Task description »
Using the data that follows, give the number of lines in which the word "text" occurs. Write only the number.
Material supplied Start Marker
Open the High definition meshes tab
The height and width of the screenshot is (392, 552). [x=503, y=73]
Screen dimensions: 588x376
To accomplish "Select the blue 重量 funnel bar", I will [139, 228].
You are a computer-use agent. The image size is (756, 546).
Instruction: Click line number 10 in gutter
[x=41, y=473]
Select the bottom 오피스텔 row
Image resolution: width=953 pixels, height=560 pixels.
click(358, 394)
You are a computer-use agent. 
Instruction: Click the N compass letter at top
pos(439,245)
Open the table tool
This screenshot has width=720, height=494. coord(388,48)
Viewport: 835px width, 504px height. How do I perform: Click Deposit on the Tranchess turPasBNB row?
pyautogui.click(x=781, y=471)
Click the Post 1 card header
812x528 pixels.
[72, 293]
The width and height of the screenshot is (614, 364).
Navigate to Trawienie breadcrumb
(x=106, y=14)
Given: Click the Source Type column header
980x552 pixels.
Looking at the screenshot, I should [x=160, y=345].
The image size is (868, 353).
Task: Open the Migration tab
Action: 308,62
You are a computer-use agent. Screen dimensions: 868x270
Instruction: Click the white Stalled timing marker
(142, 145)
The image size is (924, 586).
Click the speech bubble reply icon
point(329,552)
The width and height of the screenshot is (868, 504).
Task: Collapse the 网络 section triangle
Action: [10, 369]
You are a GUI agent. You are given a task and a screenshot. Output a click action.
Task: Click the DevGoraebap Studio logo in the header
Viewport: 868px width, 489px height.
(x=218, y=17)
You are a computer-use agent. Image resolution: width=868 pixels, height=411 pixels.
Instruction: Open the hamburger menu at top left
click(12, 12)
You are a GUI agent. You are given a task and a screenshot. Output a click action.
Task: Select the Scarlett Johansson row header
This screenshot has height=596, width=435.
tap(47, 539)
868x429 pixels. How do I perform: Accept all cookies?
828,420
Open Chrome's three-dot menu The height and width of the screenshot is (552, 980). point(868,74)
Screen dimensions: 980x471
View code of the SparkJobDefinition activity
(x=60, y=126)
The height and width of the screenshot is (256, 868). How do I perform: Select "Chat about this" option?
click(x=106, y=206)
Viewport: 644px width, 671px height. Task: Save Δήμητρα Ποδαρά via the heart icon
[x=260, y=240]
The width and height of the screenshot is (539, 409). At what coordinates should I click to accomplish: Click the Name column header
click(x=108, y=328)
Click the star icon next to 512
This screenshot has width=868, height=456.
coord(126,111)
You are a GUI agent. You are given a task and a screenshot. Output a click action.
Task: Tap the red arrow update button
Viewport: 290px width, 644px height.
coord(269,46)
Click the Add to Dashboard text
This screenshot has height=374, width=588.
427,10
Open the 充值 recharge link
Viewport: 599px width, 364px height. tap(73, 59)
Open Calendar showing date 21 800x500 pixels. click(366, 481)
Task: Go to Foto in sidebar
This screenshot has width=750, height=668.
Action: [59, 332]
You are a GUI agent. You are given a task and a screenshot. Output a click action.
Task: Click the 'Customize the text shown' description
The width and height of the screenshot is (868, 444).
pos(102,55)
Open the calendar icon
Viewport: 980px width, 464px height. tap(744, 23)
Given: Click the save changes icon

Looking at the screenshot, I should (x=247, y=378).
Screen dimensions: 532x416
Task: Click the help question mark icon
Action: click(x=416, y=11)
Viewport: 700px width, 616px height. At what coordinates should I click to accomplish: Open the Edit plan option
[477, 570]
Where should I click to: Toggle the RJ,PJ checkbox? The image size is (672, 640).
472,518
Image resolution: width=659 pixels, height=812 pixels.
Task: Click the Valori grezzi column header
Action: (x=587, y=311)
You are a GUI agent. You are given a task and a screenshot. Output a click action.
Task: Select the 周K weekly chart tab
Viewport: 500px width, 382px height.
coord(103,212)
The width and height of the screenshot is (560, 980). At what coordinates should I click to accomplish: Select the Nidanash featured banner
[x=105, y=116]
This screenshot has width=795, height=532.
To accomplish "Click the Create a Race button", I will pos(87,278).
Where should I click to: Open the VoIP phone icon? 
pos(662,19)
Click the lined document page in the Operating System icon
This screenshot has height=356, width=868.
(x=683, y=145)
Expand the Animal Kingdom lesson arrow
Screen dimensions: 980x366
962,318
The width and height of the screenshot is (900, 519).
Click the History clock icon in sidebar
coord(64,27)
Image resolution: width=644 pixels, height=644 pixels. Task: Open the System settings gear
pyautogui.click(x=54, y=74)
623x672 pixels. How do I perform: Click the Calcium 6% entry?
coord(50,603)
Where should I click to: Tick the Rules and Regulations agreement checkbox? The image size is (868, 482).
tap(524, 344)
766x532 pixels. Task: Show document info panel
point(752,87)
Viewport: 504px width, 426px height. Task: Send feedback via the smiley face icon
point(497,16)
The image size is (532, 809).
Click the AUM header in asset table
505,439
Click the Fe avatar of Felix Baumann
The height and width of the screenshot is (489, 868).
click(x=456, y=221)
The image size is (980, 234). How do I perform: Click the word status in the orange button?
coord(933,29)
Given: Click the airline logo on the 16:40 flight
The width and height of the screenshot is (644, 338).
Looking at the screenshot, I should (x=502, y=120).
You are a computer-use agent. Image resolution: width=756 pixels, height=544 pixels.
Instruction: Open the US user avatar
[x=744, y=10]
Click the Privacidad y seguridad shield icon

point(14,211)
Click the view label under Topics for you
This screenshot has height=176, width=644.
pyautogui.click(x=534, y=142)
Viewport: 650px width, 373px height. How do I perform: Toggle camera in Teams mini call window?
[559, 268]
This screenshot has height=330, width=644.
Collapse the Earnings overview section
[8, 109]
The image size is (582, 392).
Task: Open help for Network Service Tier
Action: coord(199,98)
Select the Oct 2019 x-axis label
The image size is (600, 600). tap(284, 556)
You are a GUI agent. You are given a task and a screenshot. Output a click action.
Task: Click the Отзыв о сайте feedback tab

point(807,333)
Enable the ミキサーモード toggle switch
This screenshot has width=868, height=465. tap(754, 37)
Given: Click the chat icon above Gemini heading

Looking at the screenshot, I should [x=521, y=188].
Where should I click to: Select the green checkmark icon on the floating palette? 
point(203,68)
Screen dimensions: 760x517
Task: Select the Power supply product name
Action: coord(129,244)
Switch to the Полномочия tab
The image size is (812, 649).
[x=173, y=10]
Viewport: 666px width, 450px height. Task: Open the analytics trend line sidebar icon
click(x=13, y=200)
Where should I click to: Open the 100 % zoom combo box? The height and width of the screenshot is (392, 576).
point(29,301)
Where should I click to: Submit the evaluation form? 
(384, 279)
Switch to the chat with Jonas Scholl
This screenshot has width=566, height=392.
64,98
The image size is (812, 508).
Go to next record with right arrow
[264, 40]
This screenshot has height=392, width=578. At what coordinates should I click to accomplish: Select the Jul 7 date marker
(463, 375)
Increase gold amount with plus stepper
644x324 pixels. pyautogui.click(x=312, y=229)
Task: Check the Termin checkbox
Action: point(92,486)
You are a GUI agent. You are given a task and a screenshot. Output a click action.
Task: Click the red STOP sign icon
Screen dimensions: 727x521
Material supplied End Marker
Answer to the exercise »
2